Given records Start Marker

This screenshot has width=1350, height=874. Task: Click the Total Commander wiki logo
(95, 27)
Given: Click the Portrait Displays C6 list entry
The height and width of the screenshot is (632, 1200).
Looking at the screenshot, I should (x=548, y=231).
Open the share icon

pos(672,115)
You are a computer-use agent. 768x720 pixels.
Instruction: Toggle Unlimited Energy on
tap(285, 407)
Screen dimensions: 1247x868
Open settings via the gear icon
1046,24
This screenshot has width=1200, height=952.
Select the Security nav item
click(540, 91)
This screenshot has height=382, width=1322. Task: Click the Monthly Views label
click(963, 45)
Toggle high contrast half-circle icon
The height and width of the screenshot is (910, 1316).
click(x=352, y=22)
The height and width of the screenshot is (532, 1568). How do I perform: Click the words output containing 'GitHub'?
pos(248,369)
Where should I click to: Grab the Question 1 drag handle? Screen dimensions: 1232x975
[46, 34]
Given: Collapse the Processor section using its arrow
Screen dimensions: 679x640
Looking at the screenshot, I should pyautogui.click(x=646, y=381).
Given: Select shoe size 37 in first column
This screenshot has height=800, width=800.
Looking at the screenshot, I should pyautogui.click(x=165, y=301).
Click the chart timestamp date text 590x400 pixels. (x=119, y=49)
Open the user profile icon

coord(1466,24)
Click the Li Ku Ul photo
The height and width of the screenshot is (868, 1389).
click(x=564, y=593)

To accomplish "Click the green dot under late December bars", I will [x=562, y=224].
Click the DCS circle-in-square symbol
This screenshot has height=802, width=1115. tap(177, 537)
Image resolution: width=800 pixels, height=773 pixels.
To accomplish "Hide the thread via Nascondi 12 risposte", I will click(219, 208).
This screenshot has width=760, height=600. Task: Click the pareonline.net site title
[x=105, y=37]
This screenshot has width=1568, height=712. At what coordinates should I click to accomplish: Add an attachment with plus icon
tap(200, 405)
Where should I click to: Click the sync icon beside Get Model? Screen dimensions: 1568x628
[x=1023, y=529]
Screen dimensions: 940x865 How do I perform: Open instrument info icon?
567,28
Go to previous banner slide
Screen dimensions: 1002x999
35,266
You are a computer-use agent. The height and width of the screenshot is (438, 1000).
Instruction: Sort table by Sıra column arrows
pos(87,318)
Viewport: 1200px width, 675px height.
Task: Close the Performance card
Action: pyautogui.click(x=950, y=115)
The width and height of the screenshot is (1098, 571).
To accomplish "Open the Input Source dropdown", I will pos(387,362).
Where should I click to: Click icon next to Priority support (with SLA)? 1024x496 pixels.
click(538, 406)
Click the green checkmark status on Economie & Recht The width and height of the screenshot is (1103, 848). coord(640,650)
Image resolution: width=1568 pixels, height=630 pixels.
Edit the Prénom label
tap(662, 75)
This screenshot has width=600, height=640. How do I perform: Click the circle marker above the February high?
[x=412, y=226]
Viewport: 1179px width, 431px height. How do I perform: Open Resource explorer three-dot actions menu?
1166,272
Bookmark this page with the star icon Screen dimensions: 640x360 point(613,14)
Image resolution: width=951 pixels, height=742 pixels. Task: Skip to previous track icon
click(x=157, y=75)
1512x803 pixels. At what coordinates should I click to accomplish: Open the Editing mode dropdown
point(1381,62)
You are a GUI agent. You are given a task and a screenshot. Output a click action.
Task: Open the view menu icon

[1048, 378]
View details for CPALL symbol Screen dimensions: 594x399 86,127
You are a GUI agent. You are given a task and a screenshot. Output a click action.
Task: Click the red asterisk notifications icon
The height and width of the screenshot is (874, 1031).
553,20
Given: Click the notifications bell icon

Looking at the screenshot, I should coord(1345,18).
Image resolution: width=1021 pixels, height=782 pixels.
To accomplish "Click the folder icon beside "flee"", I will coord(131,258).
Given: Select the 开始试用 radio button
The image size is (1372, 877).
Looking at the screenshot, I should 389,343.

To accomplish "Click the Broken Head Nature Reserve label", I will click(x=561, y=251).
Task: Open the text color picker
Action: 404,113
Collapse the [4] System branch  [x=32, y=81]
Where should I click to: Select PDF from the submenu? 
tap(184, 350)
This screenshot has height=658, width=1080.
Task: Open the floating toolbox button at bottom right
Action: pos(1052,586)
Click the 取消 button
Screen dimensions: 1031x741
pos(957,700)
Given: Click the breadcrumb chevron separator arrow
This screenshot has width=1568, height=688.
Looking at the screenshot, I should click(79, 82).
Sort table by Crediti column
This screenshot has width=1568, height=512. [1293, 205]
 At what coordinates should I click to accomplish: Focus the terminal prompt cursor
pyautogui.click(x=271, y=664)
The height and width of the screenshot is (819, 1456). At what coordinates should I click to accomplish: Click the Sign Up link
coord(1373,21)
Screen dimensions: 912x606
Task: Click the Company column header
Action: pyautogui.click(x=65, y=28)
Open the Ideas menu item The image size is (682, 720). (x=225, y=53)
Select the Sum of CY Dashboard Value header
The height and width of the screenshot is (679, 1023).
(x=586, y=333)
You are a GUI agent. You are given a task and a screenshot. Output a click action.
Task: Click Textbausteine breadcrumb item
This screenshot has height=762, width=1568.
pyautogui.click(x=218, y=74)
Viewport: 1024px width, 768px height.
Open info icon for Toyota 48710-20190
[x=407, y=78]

Given records End Marker

## Problem
Each line in the listing needs to be copied exactly.

## Solution to the problem
This screenshot has width=1350, height=874. Task: Click the Total Commander wiki logo
(95, 27)
Given: Click the Portrait Displays C6 list entry
The height and width of the screenshot is (632, 1200).
Looking at the screenshot, I should (x=548, y=231).
Open the share icon

pos(672,115)
You are a computer-use agent. 768x720 pixels.
Instruction: Toggle Unlimited Energy on
tap(285, 407)
Screen dimensions: 1247x868
Open settings via the gear icon
1046,24
This screenshot has width=1200, height=952.
Select the Security nav item
click(540, 91)
This screenshot has height=382, width=1322. Task: Click the Monthly Views label
click(963, 45)
Toggle high contrast half-circle icon
The height and width of the screenshot is (910, 1316).
click(x=352, y=22)
The height and width of the screenshot is (532, 1568). How do I perform: Click the words output containing 'GitHub'?
pos(248,369)
Where should I click to: Grab the Question 1 drag handle? Screen dimensions: 1232x975
[46, 34]
Given: Collapse the Processor section using its arrow
Screen dimensions: 679x640
Looking at the screenshot, I should pyautogui.click(x=646, y=381).
Given: Select shoe size 37 in first column
This screenshot has height=800, width=800.
Looking at the screenshot, I should pyautogui.click(x=165, y=301).
Click the chart timestamp date text 590x400 pixels. (x=119, y=49)
Open the user profile icon

coord(1466,24)
Click the Li Ku Ul photo
The height and width of the screenshot is (868, 1389).
click(x=564, y=593)

To accomplish "Click the green dot under late December bars", I will [x=562, y=224].
Click the DCS circle-in-square symbol
This screenshot has height=802, width=1115. tap(177, 537)
Image resolution: width=800 pixels, height=773 pixels.
To accomplish "Hide the thread via Nascondi 12 risposte", I will click(219, 208).
This screenshot has width=760, height=600. Task: Click the pareonline.net site title
[x=105, y=37]
This screenshot has width=1568, height=712. At what coordinates should I click to accomplish: Add an attachment with plus icon
tap(200, 405)
Where should I click to: Click the sync icon beside Get Model? Screen dimensions: 1568x628
[x=1023, y=529]
Screen dimensions: 940x865 How do I perform: Open instrument info icon?
567,28
Go to previous banner slide
Screen dimensions: 1002x999
35,266
You are a computer-use agent. The height and width of the screenshot is (438, 1000).
Instruction: Sort table by Sıra column arrows
pos(87,318)
Viewport: 1200px width, 675px height.
Task: Close the Performance card
Action: pyautogui.click(x=950, y=115)
The width and height of the screenshot is (1098, 571).
To accomplish "Open the Input Source dropdown", I will pos(387,362).
Where should I click to: Click icon next to Priority support (with SLA)? 1024x496 pixels.
click(538, 406)
Click the green checkmark status on Economie & Recht The width and height of the screenshot is (1103, 848). coord(640,650)
Image resolution: width=1568 pixels, height=630 pixels.
Edit the Prénom label
tap(662, 75)
This screenshot has width=600, height=640. How do I perform: Click the circle marker above the February high?
[x=412, y=226]
Viewport: 1179px width, 431px height. How do I perform: Open Resource explorer three-dot actions menu?
1166,272
Bookmark this page with the star icon Screen dimensions: 640x360 point(613,14)
Image resolution: width=951 pixels, height=742 pixels. Task: Skip to previous track icon
click(x=157, y=75)
1512x803 pixels. At what coordinates should I click to accomplish: Open the Editing mode dropdown
point(1381,62)
You are a GUI agent. You are given a task and a screenshot. Output a click action.
Task: Open the view menu icon

[1048, 378]
View details for CPALL symbol Screen dimensions: 594x399 86,127
You are a GUI agent. You are given a task and a screenshot. Output a click action.
Task: Click the red asterisk notifications icon
The height and width of the screenshot is (874, 1031).
553,20
Given: Click the notifications bell icon

Looking at the screenshot, I should coord(1345,18).
Image resolution: width=1021 pixels, height=782 pixels.
To accomplish "Click the folder icon beside "flee"", I will coord(131,258).
Given: Select the 开始试用 radio button
The image size is (1372, 877).
Looking at the screenshot, I should 389,343.

To accomplish "Click the Broken Head Nature Reserve label", I will click(x=561, y=251).
Task: Open the text color picker
Action: 404,113
Collapse the [4] System branch  [x=32, y=81]
Where should I click to: Select PDF from the submenu? 
tap(184, 350)
This screenshot has height=658, width=1080.
Task: Open the floating toolbox button at bottom right
Action: pos(1052,586)
Click the 取消 button
Screen dimensions: 1031x741
pos(957,700)
Given: Click the breadcrumb chevron separator arrow
This screenshot has width=1568, height=688.
Looking at the screenshot, I should click(79, 82).
Sort table by Crediti column
This screenshot has width=1568, height=512. [1293, 205]
 At what coordinates should I click to accomplish: Focus the terminal prompt cursor
pyautogui.click(x=271, y=664)
The height and width of the screenshot is (819, 1456). At what coordinates should I click to accomplish: Click the Sign Up link
coord(1373,21)
Screen dimensions: 912x606
Task: Click the Company column header
Action: pyautogui.click(x=65, y=28)
Open the Ideas menu item The image size is (682, 720). (x=225, y=53)
Select the Sum of CY Dashboard Value header
The height and width of the screenshot is (679, 1023).
(x=586, y=333)
You are a GUI agent. You are given a task and a screenshot. Output a click action.
Task: Click Textbausteine breadcrumb item
This screenshot has height=762, width=1568.
pyautogui.click(x=218, y=74)
Viewport: 1024px width, 768px height.
Open info icon for Toyota 48710-20190
[x=407, y=78]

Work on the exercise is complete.